Les femmes arabes savent fabriquer des étoffes, en faire des
vêtements, semer le blé, le broyer et en confectionner le meilleur
pain, chasser et tuer l'antilope ou l'autruche, et les faire cuire de
plusieurs manières. Fidèle au serment d'amour qui l'attache à un
homme, l'Arabe est active, vigilante, dévouée, courageuse; sa poitrine
et son amour sont le bouclier qui protége, qui sauve quelquefois leur
mari. Quant à la beauté des femmes en général, c'est une question qui
ne peut être résolue que par le goût.
À Siam et à Arracan, les grandes oreilles et les dents noires sont
trouvées charmantes, et, en Chine et en Tartarie, la beauté consiste
en de grosses lèvres. Dans d'autres parties de l'Europe, les points de
beauté sont considérés homogènes à ceux d'un cheval; il faut là
grandeur, largeur et solidité de structure. En Angleterre, il y a une
race amazone qui est arrivée à réunir en elle les perfections du
cheval, du boeuf et du chêne. Mais ceux qui aiment les formes
délicates, friandes et féminines doivent les chercher dans les pays ou
fleurissent le cerba aux belles fleurs cramoisies, la datte et
l'ondoyant bambou, car ces arbres aiment les coins les plus sauvages
de la nature, et refusent de mêler leurs beautés avec le jungle et
surtout avec les plantes cultivées.
Le lendemain matin, Aston et de Ruyter se rendirent à Port-Louis pour
faire au commandant de la ville la visite qui avait été projetée. Je
regardai partir mes deux amis, et, fort peu désireux de les
accompagner, je pris une bêche et je me rendis dans le jardin.
Zéla commençait à se plaire auprès de moi, et je n'étais réellement
heureux que pendant les heures qui nous réunissaient soit dans le
_zennanah_, soit à l'heure des repas ou des promenades.
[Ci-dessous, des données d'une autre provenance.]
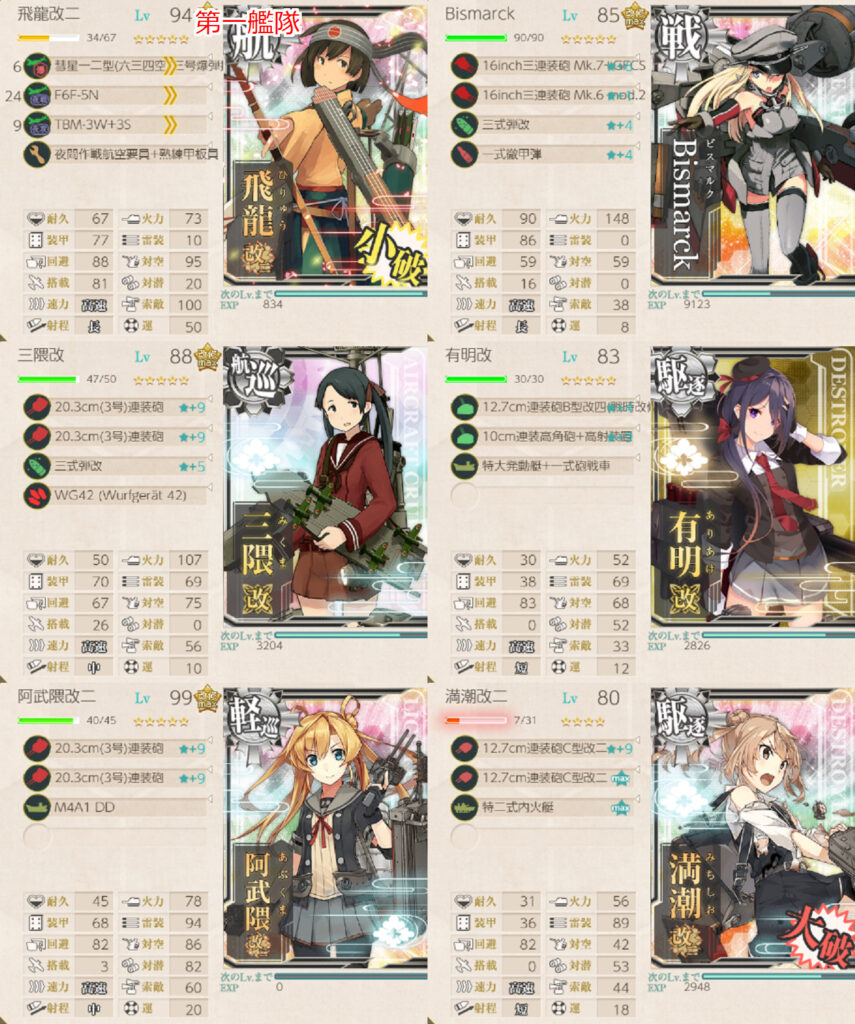Click the landing craft icon beside M4A1 DD
855x1024 pixels.
(37, 808)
La figure si placide et si calme de la jeune fille s'animait un peu;
la pâleur des joues avait fait place à l'incarnat du bonheur; nous
étions pourtant l'un et l'autre bien ignorants de l'amour. Malgré les
fautes que je faisais en parlant la langue arabe, nous causions assez
bien sur les sujets ordinaires, mais nous étions également novices
dans le langage du coeur. La violence de mes passions, violence qui me
rendait si impétueux, était maintenue par la plus grande sensibilité.
Je ne pouvais trouver des paroles assez tendres, assez émouvantes pour
exprimer mes nouveaux sentiments, car leur profondeur exigeait, pour
être bien comprise, la perfection de l'éloquence. Si j'essayais de
parler, les mots expiraient sur mes lèvres, et quand j'étais assis
auprès de Zéla, sous l'ombre d'un arbre, nous causions à l'aide des
antiques caractères de son pays, et ces caractères sont pour des
amoureux bien supérieurs à l'alphabet de Cadmus.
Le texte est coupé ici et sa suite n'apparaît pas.